I have a Pontiac G6 3.5L v6 that won’t start. The last couple of days when turning the key I noticed it was taking a little more effort to start so today I got home turned the car off and wanted to really take a listen to what was going on when I started it so I turned the key and it wouldn’t turn on. The lights on the dash came on the ac turned on and the radio works but I get no noise from the engine no clicking or anything. Another thing I noticed is when I would turn the key the speedometer would go all the way to max and then come back down. I tried wiggling the key while turning the key and nothing. I tried starting it in neutral and nothing. I tried jumping it and also nothing. If you have any suggestions or ideas as to what it is or how to proceed I would greatly appreciate your help.
A bad PCM can cause this problem, though you can’t open it to see if it is fried or not. You can get a used one and have it reprogrammed for your car.
Why would you jump straight to the PCM? To me it sounds like a typical starter of battery issue.
Is there any way I could check if the pcm is the problem?
check the simple things first. The battery, the starter, the starter solenoid and the cables from the battery to the starter and to ground.
Could also be the ignition switch or starter relay.
If you have a voltmeter, check the battery voltage and the voltage at the starter terminals (to starter case) while trying to start.
Battery connections are the first place to begin when you have a “No Crank” situation. Even
if you have a new battery, if the connections are loose, dirty or corroded, you will not be
allowing the full flow of current to pass thru the connections. The connection may be
enough to turn on the lights, but not enough for the huge flow that is needed to operate the
starter. This is where many people say that they know the battery is good….”because the
lights come on”. This is no more a battery test than licking a 9volt battery. It only tells you that there is electricity…not how many volts or the amperage that flows from the battery.
Jump starting may have wiggled the terminal just enough to allow the current to pass and start the engine, but tomorrow you have the same problem.
First remove the cables from the battery and use a wire brush to remove any corrosion and dirt from the battery posts and the cable terminals. There is a tool with a round wire brush for this purpose, found at any auto parts store for less than $10 http://shop.advanceautoparts.com/p/kd-tools-terminal-battery-brush-kdt201/25980576-P?searchTerm=terminal+brush.
Before connecting the cables, apply a coating of di-electric grease to the battery posts this will keep oxygen away from the connection so that it will not corrode as fast.
It is just as important that the other end of the cables also have a clean connection. Remove the negayive cable from the battery again so that you do not short anything out. Follow both cables to their far ends, remove this connection and wire brush the connection and the cable terminal clean and retighten these connections.
If there was work done recently, there may have been an “engine to body” ground that was not installed following the work.
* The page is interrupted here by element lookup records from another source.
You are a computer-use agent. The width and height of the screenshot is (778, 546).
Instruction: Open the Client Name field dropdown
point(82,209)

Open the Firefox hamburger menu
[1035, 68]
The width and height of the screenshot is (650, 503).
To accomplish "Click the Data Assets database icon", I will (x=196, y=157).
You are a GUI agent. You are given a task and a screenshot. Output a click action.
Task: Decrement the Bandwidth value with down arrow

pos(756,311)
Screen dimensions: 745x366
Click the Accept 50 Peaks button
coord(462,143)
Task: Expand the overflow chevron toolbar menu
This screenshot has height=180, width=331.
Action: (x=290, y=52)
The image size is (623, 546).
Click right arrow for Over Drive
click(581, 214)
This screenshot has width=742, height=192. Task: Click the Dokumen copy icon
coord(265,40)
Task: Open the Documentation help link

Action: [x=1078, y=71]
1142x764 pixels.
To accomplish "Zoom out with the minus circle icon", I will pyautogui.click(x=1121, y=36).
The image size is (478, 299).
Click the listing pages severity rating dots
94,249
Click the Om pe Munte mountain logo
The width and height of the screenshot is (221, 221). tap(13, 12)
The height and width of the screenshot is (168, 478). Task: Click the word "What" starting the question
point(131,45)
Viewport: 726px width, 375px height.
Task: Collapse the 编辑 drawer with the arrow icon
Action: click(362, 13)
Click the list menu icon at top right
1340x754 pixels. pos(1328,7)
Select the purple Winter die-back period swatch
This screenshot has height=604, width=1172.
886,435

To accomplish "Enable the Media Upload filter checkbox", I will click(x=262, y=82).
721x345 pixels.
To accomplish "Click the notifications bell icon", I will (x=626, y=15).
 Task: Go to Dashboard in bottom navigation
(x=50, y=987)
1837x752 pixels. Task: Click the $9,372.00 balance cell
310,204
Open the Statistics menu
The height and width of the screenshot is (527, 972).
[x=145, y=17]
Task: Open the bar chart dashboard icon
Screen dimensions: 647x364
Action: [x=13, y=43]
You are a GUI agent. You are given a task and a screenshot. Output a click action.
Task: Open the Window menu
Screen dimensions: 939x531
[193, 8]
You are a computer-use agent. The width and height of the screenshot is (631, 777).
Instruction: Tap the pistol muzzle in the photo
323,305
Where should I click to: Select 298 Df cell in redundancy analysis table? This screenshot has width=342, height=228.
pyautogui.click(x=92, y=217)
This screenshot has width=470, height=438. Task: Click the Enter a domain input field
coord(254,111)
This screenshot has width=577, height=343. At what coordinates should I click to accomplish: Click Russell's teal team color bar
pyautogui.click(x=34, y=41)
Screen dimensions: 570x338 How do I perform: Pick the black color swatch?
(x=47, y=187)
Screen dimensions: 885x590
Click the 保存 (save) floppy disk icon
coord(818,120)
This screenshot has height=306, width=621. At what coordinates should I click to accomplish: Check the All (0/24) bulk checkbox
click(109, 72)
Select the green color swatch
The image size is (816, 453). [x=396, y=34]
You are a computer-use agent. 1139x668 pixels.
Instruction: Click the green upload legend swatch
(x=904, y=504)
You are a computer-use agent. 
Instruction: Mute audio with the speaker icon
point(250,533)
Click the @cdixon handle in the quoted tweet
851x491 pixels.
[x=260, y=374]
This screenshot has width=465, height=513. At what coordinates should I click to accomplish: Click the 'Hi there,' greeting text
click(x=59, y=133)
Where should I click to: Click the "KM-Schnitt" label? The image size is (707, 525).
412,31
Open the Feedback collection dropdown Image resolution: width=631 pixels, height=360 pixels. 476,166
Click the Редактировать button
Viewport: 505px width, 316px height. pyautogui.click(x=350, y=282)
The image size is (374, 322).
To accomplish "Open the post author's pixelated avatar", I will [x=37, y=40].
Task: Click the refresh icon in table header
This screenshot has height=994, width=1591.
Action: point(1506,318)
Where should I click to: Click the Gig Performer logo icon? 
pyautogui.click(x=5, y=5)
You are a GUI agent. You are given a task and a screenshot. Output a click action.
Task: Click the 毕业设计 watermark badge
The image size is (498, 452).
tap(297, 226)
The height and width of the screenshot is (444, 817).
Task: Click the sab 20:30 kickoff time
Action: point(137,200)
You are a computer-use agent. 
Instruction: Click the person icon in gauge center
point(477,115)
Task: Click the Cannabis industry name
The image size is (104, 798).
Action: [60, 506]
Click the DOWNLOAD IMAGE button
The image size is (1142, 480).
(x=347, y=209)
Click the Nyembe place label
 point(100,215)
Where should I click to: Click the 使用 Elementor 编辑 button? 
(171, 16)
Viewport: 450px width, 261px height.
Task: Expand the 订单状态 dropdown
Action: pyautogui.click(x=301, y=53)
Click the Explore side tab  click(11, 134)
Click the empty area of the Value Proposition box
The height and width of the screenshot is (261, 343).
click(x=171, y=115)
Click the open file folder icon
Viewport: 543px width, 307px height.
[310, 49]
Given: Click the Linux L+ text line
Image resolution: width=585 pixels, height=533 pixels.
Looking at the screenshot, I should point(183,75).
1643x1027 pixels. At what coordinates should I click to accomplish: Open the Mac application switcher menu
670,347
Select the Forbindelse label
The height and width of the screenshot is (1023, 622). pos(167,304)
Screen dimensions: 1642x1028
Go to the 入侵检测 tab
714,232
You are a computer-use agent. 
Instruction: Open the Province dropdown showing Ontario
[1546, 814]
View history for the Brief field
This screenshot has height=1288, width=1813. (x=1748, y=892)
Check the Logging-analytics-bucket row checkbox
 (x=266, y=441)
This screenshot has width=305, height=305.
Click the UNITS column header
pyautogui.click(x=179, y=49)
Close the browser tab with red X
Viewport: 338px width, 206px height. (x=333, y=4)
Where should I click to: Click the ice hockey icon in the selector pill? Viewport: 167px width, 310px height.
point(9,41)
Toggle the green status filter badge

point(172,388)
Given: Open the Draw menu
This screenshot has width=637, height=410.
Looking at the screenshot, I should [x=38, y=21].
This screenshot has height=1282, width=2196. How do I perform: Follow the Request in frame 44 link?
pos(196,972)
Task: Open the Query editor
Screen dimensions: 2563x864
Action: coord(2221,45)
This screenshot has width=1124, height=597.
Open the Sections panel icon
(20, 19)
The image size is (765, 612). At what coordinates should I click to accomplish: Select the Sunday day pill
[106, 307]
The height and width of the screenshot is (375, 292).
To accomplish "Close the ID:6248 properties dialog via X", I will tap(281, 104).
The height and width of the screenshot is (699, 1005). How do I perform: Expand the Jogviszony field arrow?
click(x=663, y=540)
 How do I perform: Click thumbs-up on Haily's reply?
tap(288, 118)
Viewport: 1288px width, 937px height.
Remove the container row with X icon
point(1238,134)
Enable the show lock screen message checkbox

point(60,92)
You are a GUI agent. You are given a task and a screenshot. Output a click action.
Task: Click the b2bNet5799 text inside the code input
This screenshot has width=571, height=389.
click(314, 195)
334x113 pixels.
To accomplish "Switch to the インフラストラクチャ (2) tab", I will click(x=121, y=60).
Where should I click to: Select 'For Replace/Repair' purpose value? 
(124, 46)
These grounds normally run from the rear of the engine to the firewall and are uninsulated and most are a braided wire. If any of these are found unattached…reattach them.
Remember….this is not a “Sherman Tank” don’t over tighten the connections.
So you got a no-crank problem , right? You get none of that rrr rrr rrr sound you normally do when you turn the key from on to start. Excellent advice above. Discount the PCM as the problem until the easy stuff has been done first. When there’s no obvious reason for a no-crank, the most informative test is to measure the voltages at the starter motor during attempted cranking. Both terminals should measure at least 10.5 volts, terminal to starter motor case. You might ask your shop to make that test if everything else proves inconclusive.